The main focus was on the election for Bosnia’s tripartite presidency, which is the country’s top executive and internationally representative body. The inter-ethnic office is shared by one Bosniak, one Serb and one Croat.
Citizens also voted for the federal parliament and the parliaments in the two largely autonomous parts of the country. Bosnia is plagued by friction between groups, with tensions often fanned by ethnic nationalists.
In the battle for the three-member presidency, two of three nationalist candidates were defeated in Sunday’s polls, according to official results after 85% of the votes had been counted.
The most obvious success of non-nationalist reform forces was celebrated by Social Democrat Denis Becirovic. With 57% of the Muslim Bosniak vote, he secured the Bosniak seat in the state presidency.
The leader of the Muslim nationalist SDA party, Bakir Izetbegovic, was clearly defeated after garnering only 38% of the vote. This means that for the first time in 12 years, there will be no SDA politician in the state presidency.
Zeljko Komsic, who has run on a platform of reforms, will keep his seat as the Croat representative after defeating his his nationalist opponent, Borjana Kristo of the HDZ.
However, the ethnic Serb seat is staying in the hands of nationalist Zeljka Cvijanovic of the SNSD. She is a confidante of powerful Serbian separatist leader Milorad Dodik, the incumbent who frequently blasts the West and praises Russian President Vladimir Putin.
In addition to the state presidency, citizens on Sunday also elected the federal parliament, the parliaments in the two largely independent parts of the country, the presidency in the Serb Republic (RS) and the cantonal administrations in the Bosnian-Croat Federation (FBiH).
Dodik had given up the national presidential seat to seek the regional presidency of the Serb Republic.
According to the election commission, he won with 49% of the vote against economist Jelena Trivic with 43%.
Despite gains by reformers at the presidential level, nationalist parties from all three groups looked set to continue to dominate in the federal parliament.

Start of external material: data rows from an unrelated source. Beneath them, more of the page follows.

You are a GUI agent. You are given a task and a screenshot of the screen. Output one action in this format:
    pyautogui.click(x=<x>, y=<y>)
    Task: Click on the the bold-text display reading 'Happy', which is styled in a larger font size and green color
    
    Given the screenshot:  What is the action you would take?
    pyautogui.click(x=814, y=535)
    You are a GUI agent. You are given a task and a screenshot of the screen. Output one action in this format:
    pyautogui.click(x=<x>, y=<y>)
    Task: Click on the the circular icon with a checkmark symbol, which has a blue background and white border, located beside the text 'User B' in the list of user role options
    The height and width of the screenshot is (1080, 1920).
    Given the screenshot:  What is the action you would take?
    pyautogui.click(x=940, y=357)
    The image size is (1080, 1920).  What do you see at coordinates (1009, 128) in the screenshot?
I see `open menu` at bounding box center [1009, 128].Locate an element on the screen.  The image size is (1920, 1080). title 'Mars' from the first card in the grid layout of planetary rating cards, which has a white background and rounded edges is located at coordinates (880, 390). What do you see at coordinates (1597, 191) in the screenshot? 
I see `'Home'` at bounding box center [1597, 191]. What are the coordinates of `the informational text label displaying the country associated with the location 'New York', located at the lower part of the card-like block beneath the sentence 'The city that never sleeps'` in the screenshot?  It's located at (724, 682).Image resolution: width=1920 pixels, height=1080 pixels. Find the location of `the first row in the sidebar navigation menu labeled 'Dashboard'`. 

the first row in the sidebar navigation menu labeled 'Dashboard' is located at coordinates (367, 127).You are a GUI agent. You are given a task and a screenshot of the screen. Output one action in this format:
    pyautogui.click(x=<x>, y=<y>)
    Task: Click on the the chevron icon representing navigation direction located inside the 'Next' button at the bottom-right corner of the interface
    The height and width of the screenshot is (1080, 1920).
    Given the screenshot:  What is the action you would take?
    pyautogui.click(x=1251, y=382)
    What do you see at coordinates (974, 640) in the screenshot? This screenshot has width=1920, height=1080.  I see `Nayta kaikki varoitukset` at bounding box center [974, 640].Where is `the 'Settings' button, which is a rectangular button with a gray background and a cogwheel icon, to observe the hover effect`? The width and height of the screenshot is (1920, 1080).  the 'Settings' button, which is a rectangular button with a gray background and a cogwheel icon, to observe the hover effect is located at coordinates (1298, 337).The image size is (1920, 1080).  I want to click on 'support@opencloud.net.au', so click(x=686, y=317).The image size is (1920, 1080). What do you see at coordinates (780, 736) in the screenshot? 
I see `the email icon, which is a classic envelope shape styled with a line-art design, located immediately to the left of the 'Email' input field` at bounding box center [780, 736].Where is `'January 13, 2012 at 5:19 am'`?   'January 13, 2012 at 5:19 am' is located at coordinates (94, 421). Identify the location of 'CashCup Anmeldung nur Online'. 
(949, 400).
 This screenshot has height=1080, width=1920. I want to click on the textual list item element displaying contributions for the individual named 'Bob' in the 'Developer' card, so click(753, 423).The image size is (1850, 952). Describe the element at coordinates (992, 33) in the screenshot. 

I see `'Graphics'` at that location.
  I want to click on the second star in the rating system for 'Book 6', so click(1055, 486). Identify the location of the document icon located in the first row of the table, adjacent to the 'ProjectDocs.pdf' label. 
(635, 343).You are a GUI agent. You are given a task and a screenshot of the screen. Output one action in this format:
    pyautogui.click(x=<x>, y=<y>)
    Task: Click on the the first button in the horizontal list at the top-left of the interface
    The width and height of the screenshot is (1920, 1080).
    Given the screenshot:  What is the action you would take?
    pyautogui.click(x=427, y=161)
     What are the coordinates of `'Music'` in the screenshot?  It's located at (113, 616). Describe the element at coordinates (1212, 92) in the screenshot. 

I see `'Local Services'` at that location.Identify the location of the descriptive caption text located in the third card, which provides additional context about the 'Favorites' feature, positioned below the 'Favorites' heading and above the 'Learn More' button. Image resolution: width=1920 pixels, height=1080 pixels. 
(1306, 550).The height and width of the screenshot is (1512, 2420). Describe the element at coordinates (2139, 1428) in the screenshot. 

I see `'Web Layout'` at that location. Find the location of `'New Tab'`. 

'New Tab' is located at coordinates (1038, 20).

In the FBiH, the SDA became the strongest force with 25% of the votes cast there, followed by the Croatian HDZ with 19% and the Social Democrats with 12%.
In the Serb Republic, Dodik’s SNSD remains the strongest party at 42% of the vote, with more moderate parties falling behind.
The highly complex governance system – described by many as dysfunctional – was imposed in 1995 as part of the US-brokered Dayton peace agreement. It put an end to the Bosnian War – but also left ethnic leaders with the authority to stop reforms and keep power in the hands of the political elite.
More than a quarter-century after the war ended, hatred and mistrust persist.
The infighting among groups and the corrupt patronage politics of the entrenched national parties prevent the country from solving its real problems: economic backwardness, poor administration and weak rule of law.